- What you need to do
Below are some records. Write out the line that contains "Where should I" and all lines after it, exactly, but not the pictures.

(Stored records)
◇ ◇ ◇

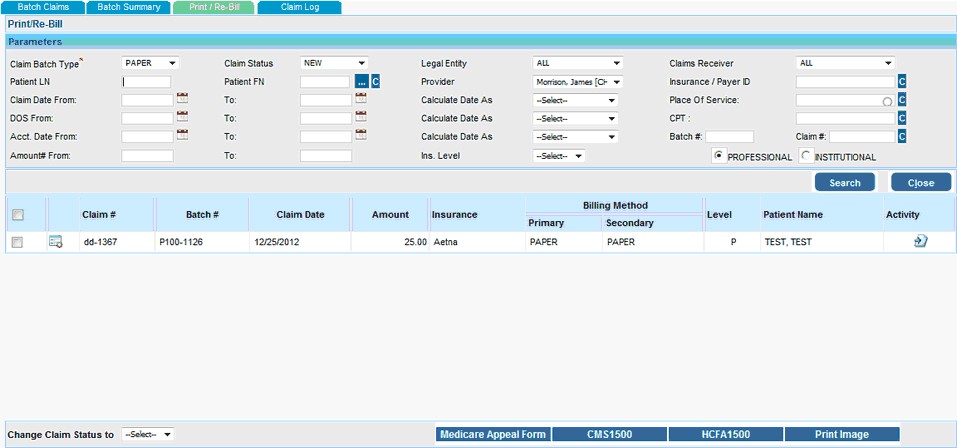957x448 pixels.
Task: Toggle the select-all checkbox in table header
Action: pyautogui.click(x=17, y=215)
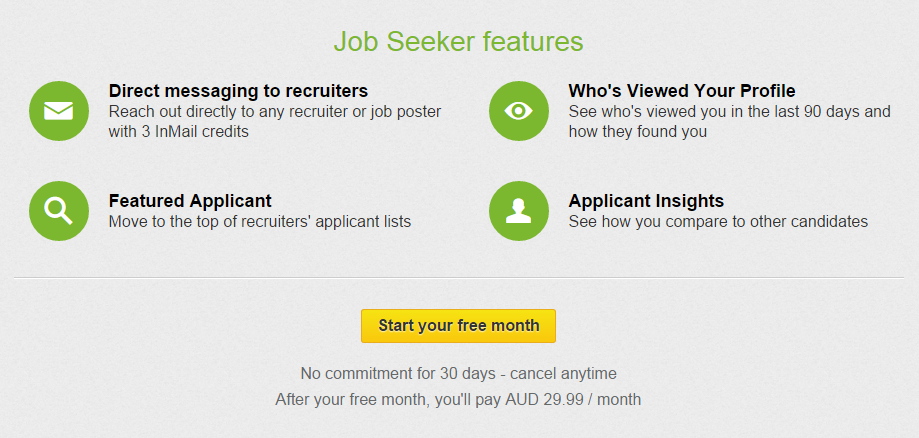Click the eye profile views icon

click(x=519, y=111)
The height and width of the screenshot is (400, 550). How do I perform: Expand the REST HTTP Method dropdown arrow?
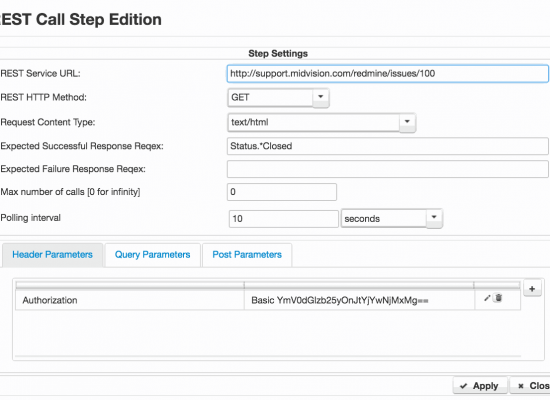point(321,97)
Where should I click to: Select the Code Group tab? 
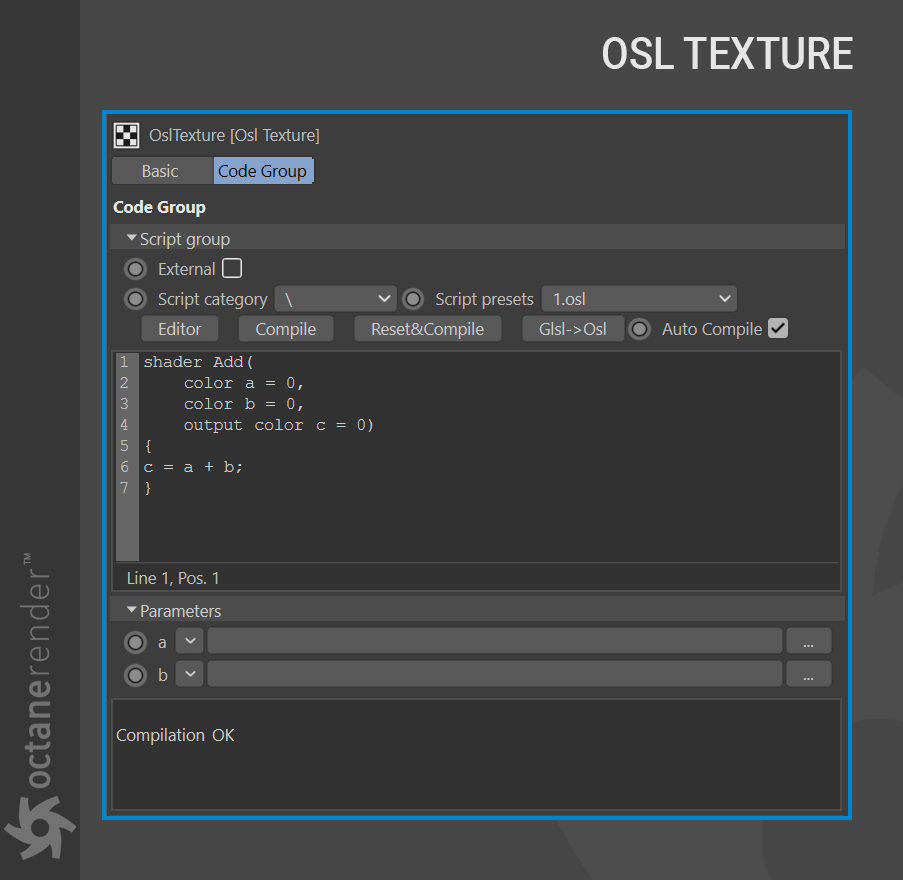(x=263, y=171)
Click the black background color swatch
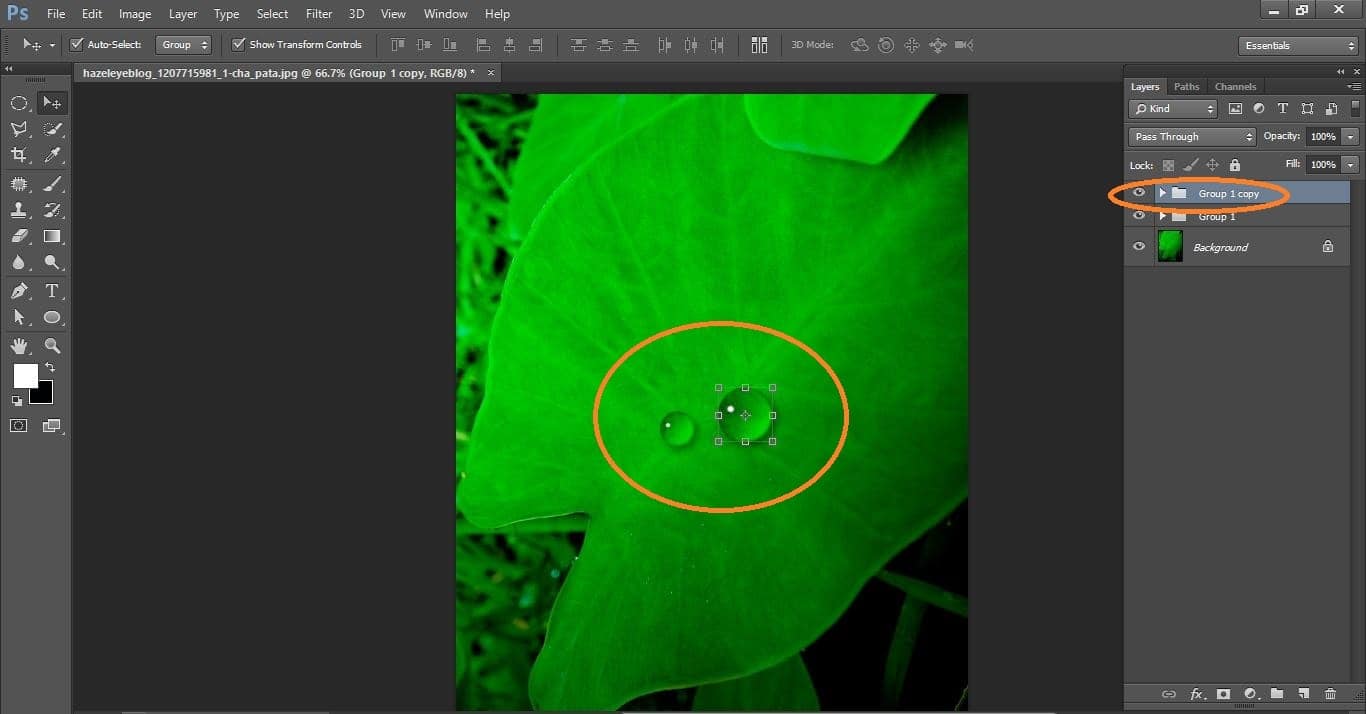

◇ ◇ ◇

- Solution for this exercise
Where should I click to: Select the Code Group tab? 
(x=263, y=171)
Click the black background color swatch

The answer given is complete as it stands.